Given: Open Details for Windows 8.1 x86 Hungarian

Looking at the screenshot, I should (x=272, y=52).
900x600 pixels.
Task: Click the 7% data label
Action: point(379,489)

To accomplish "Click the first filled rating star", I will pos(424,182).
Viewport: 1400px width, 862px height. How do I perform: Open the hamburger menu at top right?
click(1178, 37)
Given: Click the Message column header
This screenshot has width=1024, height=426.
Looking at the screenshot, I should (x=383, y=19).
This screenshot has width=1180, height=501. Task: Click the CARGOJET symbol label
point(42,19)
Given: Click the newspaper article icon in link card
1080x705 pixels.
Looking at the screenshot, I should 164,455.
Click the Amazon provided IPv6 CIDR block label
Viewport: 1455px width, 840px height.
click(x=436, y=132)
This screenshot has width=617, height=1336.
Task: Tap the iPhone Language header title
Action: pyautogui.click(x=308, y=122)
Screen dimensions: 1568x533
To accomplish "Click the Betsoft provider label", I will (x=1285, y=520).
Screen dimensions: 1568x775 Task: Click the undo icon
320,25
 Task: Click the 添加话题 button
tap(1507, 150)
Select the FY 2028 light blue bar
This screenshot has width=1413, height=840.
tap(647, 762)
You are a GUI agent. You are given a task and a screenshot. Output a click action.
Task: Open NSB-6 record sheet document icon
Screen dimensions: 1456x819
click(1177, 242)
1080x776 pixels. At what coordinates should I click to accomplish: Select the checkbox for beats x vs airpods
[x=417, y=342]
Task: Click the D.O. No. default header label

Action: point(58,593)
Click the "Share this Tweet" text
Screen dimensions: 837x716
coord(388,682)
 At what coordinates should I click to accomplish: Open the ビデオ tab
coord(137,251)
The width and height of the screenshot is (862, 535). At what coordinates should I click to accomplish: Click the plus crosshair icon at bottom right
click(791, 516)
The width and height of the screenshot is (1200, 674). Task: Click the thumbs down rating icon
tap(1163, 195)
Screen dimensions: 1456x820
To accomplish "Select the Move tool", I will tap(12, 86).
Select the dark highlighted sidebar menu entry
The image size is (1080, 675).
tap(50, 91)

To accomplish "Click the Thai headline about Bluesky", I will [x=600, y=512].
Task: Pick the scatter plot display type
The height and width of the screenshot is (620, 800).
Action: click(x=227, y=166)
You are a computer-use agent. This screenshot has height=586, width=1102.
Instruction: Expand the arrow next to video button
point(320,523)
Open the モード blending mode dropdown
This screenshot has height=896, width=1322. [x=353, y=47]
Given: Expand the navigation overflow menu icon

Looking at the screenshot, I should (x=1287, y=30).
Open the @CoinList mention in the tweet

**YOUR OBJECTIVE:** Return the lines of the records from the one containing "Viewport: 1400px width, 862px" through the one containing "Looking at the screenshot, I should (x=383, y=19).", including both of those lines, reproduced verbatim.

**RESPONSE TO THIS EXERCISE:**
Viewport: 1400px width, 862px height. How do I perform: Open the hamburger menu at top right?
click(1178, 37)
Given: Click the Message column header
This screenshot has width=1024, height=426.
Looking at the screenshot, I should (x=383, y=19).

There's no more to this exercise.